● **PROBLEM REQUIREMENTS**
Please locate each line in the listing below that contains the word "screenshot" and copy those lines. Case counts.

● **SOURCE RECORDS**
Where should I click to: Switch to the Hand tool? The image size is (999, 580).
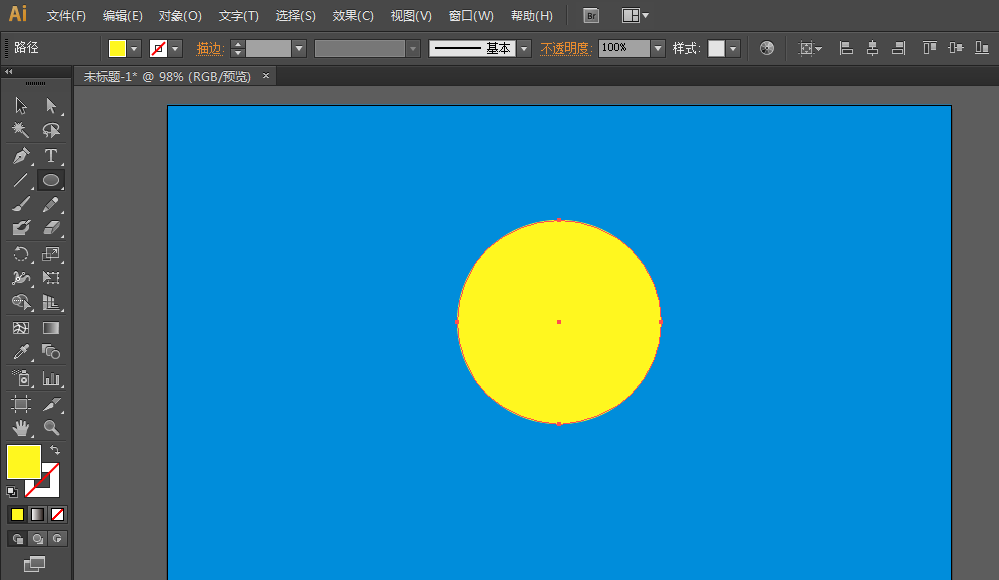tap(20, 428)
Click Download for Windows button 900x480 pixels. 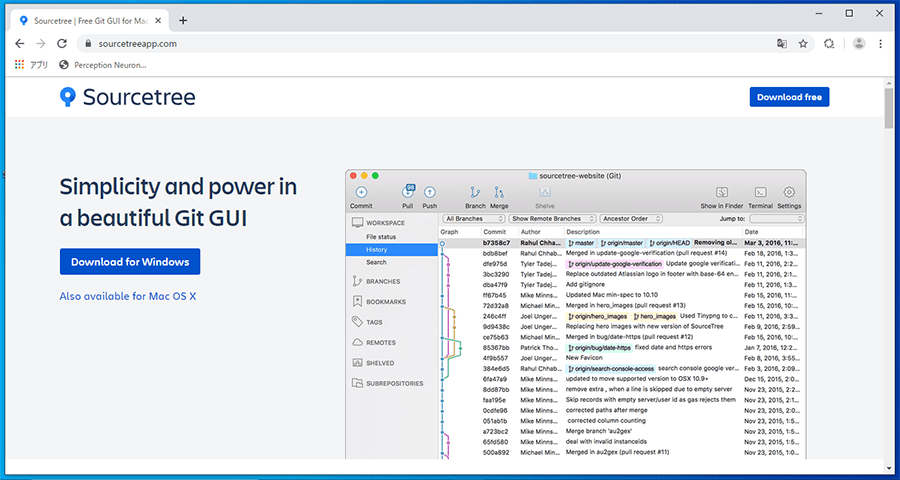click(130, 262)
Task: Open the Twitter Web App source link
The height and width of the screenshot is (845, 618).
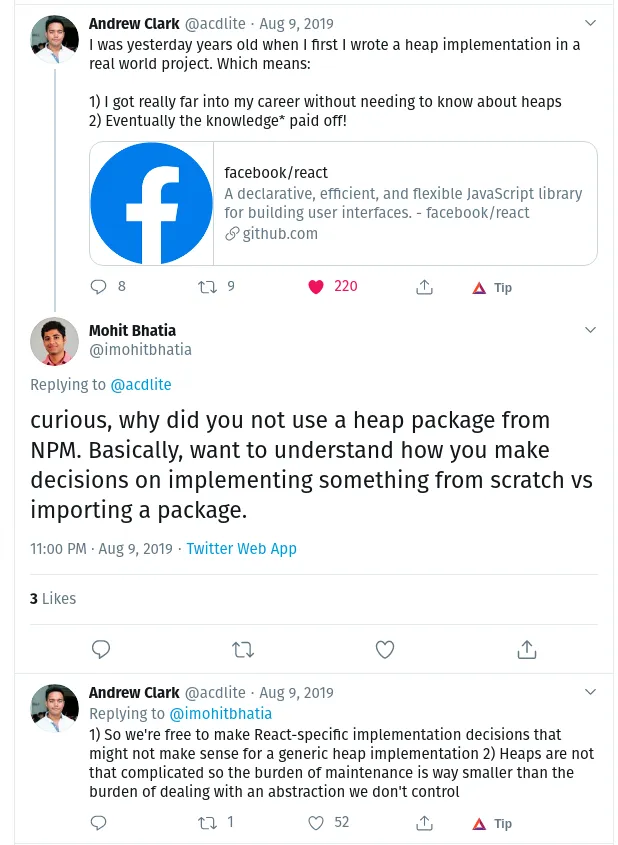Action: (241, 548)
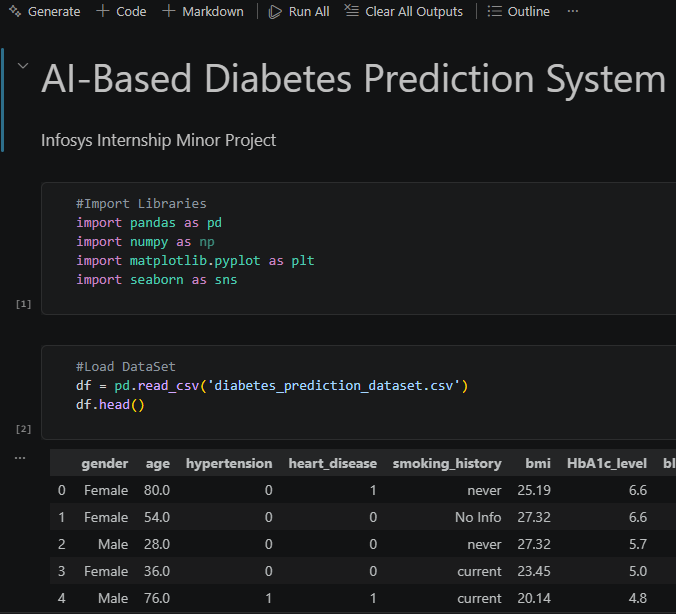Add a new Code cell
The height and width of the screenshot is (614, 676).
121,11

● **ANSWER TO THE PROBLEM**
The height and width of the screenshot is (845, 618).
The height and width of the screenshot is (614, 676).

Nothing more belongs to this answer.